··· Extracted material ···

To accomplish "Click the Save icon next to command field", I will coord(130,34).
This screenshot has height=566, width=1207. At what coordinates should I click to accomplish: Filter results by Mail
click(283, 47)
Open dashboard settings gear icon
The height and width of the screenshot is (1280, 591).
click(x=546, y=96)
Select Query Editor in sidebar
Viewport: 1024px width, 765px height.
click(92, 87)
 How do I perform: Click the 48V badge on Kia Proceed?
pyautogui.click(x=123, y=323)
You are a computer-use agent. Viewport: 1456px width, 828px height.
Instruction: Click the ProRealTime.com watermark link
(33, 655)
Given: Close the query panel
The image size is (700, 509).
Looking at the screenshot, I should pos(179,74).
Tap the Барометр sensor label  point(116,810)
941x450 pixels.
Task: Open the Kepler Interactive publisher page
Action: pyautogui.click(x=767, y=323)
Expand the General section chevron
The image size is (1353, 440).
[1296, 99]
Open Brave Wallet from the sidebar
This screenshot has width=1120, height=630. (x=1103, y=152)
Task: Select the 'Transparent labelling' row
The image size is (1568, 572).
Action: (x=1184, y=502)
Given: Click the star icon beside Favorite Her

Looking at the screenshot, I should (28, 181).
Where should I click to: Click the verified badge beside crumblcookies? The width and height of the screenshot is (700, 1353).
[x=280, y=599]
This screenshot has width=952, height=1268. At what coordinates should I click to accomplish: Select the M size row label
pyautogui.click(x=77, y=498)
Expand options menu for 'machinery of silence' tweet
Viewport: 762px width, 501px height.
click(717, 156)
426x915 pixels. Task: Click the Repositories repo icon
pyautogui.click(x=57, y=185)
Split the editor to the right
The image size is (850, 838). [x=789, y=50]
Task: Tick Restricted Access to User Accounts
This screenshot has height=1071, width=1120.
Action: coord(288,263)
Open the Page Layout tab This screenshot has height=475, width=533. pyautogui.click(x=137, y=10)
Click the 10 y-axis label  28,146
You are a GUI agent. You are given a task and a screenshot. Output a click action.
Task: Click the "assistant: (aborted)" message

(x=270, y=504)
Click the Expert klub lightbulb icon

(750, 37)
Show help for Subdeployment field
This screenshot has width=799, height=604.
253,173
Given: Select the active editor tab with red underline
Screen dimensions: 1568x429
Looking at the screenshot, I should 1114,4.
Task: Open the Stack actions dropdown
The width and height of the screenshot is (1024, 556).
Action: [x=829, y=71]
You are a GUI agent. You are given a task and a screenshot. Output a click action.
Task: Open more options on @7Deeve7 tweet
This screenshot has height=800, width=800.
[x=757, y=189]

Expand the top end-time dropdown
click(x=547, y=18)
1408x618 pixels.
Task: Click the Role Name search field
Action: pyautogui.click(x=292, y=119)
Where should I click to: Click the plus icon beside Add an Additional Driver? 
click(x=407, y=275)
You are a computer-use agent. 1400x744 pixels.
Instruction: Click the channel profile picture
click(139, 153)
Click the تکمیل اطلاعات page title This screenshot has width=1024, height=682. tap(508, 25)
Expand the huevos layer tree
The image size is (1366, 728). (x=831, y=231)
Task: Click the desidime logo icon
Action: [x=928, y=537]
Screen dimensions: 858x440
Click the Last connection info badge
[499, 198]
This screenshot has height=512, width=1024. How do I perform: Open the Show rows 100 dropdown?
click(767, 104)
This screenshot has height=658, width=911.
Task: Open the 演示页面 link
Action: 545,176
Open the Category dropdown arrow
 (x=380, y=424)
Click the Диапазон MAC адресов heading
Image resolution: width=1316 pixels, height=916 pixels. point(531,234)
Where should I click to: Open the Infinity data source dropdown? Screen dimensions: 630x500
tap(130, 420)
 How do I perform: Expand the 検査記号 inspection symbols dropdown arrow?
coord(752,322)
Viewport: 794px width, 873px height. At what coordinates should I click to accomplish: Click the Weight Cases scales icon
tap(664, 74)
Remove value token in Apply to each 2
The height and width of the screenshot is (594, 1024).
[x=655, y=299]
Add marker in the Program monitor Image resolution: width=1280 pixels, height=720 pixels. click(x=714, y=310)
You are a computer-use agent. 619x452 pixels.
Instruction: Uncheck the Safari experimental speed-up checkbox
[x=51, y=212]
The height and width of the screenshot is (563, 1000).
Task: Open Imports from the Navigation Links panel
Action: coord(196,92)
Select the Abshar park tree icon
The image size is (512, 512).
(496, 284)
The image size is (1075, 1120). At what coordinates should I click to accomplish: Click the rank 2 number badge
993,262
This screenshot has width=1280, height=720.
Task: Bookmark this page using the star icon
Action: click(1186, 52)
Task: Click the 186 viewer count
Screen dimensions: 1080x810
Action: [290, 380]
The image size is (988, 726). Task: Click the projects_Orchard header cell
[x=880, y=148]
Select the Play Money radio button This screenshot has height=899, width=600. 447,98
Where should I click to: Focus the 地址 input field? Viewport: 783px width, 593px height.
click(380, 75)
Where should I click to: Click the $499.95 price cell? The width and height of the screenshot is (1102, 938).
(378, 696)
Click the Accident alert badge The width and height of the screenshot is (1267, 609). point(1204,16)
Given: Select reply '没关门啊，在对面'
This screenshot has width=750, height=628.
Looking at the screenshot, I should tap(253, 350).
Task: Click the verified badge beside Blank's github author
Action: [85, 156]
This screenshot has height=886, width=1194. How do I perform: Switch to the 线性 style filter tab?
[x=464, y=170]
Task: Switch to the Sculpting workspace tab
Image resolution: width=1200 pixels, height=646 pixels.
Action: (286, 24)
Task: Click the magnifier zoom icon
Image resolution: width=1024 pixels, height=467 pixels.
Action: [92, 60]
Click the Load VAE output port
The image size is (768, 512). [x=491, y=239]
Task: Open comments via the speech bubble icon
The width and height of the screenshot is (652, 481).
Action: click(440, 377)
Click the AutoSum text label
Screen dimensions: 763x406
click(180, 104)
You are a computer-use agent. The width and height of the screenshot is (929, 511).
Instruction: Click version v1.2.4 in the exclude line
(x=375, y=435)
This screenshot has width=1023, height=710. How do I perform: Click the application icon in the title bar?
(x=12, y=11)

···

_Activity_
Copy exactly, and only, the lines from the line that contains "Click the AutoSum text label" through the end of the data above.

_Written answer_
Click the AutoSum text label
Screen dimensions: 763x406
click(180, 104)
You are a computer-use agent. The width and height of the screenshot is (929, 511).
Instruction: Click version v1.2.4 in the exclude line
(x=375, y=435)
This screenshot has width=1023, height=710. How do I perform: Click the application icon in the title bar?
(x=12, y=11)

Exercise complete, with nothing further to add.